Stated exercise |
Copy the following items word for word, from the first line to the last.
— Start Data listing —
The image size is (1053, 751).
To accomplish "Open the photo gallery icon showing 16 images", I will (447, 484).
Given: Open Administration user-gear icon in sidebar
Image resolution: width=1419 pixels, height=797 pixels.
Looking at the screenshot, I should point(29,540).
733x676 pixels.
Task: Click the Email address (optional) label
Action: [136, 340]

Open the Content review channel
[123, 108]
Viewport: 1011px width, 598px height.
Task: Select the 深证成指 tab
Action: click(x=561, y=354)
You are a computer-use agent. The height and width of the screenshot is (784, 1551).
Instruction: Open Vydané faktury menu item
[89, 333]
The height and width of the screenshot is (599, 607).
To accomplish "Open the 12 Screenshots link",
— End Data listing —
Result of this exercise |
The image size is (1053, 751).
To accomplish "Open the photo gallery icon showing 16 images", I will (447, 484).
Given: Open Administration user-gear icon in sidebar
Image resolution: width=1419 pixels, height=797 pixels.
Looking at the screenshot, I should point(29,540).
733x676 pixels.
Task: Click the Email address (optional) label
Action: [136, 340]

Open the Content review channel
[123, 108]
Viewport: 1011px width, 598px height.
Task: Select the 深证成指 tab
Action: click(x=561, y=354)
You are a computer-use agent. The height and width of the screenshot is (784, 1551).
Instruction: Open Vydané faktury menu item
[89, 333]
The height and width of the screenshot is (599, 607).
To accomplish "Open the 12 Screenshots link",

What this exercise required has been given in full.